Image: Wildlife for life [CC BY-ND 2.0], via Flickr

More than a third of papers published in eight years appeared in unscrupulous publications

A journal paper has found that more than a third of Nigeria’s education research output published between 2010 and 2018 appeared in predatory journals, which charge authors to publish and provide little quality control such as peer review.

The paper was written by three researchers based in the United Kingdom and appeared in the August issue of Comparative Education Review. The research included a bibliometric analysis of papers and interviews with African researchers. 

A third of the more than 700 education research papers by Nigerian authors in the years analysed appeared in journals that “lack conventional standards of peer review, some containing spelling and grammatical errors,” the paper notes. The ratio was significantly higher than any other country in sub-Saharan Africa that the paper examined. Most surveyed countries published at least 90 per cent of their papers in reputable journals.

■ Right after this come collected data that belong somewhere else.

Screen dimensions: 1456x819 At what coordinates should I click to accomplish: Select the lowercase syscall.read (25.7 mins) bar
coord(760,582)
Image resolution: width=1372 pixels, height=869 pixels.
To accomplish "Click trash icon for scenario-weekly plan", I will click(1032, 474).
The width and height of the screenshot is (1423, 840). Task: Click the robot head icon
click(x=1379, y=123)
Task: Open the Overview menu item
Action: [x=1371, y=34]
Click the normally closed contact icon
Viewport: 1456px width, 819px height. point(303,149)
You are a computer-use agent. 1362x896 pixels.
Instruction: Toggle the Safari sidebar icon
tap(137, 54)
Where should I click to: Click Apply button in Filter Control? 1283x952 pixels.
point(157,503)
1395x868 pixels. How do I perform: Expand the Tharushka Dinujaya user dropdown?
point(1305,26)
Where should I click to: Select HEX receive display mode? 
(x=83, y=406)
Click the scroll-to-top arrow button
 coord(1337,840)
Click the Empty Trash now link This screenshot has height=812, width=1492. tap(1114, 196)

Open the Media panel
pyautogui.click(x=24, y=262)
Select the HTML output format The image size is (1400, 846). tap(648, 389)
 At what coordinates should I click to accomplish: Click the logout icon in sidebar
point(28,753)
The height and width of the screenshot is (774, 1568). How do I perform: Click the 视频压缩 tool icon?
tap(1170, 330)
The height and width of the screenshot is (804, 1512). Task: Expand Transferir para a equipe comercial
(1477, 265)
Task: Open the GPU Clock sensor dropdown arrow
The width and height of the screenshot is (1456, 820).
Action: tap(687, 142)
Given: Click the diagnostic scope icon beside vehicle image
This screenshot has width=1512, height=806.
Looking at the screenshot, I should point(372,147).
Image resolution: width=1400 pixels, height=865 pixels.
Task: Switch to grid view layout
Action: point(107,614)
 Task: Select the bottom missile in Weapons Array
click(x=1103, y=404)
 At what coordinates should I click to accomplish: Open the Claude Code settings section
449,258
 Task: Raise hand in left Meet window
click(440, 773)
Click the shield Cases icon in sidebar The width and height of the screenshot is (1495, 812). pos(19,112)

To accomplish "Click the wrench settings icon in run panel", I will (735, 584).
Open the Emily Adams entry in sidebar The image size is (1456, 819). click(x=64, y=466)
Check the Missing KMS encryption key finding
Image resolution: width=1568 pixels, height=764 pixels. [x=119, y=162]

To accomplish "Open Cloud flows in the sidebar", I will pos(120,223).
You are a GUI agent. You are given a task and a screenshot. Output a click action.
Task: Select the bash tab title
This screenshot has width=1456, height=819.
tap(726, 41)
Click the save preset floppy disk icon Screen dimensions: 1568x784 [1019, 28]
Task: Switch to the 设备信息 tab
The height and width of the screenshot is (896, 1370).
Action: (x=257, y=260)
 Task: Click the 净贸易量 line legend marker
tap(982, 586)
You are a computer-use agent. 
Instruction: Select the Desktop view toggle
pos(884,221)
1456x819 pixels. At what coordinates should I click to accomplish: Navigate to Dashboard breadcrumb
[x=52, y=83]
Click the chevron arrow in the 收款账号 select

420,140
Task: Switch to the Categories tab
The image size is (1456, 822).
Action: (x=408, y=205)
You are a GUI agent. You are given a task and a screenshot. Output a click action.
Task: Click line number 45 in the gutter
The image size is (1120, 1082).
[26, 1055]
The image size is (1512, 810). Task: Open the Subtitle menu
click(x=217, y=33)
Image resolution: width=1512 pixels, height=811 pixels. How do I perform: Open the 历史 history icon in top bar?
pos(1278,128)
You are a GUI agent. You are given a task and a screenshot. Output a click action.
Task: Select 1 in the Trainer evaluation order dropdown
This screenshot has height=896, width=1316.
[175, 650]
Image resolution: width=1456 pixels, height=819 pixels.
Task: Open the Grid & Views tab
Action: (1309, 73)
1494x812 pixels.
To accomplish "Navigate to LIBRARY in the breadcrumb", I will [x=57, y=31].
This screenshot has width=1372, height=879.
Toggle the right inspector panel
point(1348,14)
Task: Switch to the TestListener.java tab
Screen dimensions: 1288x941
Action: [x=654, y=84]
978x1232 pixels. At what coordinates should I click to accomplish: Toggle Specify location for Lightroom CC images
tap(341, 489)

Researchers interviewed for the paper bemoaned the state of education research in the country. One alleged that “every university [in Nigeria] has a journal”. A Nigerian respondent said that lecturers do not have “a practical understanding” of how to draw up research studies.

The authors argue that setting up screening mechanisms at African institutions could “incentivise concern for the quality over quantity of publications”.

The authors said that South Africa was excluded from the research as its academic sector is far more developed, and so does not share in the issues faced by the rest of the continent.